[Dataset excerpts]
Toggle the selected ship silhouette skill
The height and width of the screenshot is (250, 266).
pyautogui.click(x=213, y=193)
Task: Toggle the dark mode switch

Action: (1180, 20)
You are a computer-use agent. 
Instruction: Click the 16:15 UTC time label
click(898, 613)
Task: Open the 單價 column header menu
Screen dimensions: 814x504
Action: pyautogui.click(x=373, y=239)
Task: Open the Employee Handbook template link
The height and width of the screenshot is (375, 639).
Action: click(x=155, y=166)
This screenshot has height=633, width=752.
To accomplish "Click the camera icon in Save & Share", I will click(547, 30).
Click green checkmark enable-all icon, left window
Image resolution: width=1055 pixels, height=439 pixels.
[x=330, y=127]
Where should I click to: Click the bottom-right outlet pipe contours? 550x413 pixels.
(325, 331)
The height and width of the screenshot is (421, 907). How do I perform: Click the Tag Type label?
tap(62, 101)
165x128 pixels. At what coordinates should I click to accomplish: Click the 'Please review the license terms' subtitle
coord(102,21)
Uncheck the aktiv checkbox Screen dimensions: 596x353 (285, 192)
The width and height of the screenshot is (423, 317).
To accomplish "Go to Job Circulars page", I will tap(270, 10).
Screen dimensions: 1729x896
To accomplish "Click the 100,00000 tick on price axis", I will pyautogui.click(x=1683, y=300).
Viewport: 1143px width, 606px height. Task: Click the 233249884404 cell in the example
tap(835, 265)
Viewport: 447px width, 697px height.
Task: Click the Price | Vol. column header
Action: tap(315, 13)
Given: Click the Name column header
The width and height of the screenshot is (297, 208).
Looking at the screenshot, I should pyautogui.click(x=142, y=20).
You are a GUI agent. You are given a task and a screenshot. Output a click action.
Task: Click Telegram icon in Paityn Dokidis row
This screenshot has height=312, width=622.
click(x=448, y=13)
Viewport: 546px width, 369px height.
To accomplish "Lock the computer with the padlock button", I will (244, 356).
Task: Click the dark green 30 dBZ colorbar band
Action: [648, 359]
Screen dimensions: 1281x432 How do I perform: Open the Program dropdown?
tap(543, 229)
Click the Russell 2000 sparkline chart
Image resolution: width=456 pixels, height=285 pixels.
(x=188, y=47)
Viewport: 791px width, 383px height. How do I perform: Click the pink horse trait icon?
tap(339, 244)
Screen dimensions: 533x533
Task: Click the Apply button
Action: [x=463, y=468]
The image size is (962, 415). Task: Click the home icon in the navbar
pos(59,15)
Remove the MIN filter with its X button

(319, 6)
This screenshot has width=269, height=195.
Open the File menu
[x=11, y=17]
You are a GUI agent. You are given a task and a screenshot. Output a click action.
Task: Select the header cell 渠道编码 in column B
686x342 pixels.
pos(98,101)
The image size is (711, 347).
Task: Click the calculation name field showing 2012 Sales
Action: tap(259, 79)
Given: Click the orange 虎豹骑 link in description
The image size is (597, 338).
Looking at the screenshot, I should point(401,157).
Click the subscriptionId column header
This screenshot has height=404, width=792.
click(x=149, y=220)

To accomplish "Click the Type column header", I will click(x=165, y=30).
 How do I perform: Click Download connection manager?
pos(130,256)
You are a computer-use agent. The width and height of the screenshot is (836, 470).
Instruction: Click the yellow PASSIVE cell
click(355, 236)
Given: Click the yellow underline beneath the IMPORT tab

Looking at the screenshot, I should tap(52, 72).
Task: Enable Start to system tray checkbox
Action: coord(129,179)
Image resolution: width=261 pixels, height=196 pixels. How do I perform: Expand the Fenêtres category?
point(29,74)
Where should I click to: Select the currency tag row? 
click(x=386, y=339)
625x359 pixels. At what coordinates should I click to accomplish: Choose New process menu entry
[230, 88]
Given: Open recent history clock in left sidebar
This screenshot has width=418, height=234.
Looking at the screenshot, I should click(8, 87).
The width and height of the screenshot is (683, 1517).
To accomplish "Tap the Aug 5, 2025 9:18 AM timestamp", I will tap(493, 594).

[Instructions for the task]
Pick out and copy the lines of the material that include the word "agent".

[Response to the exercise]
You are a computer-use agent. 
You are a GUI agent. You are given a task and a screenshot. Output a click action.
You are a GUI agent. You are given a task and a screenshot. Output a click action.
You are a computer-use agent. The width and height of the screenshot is (836, 470).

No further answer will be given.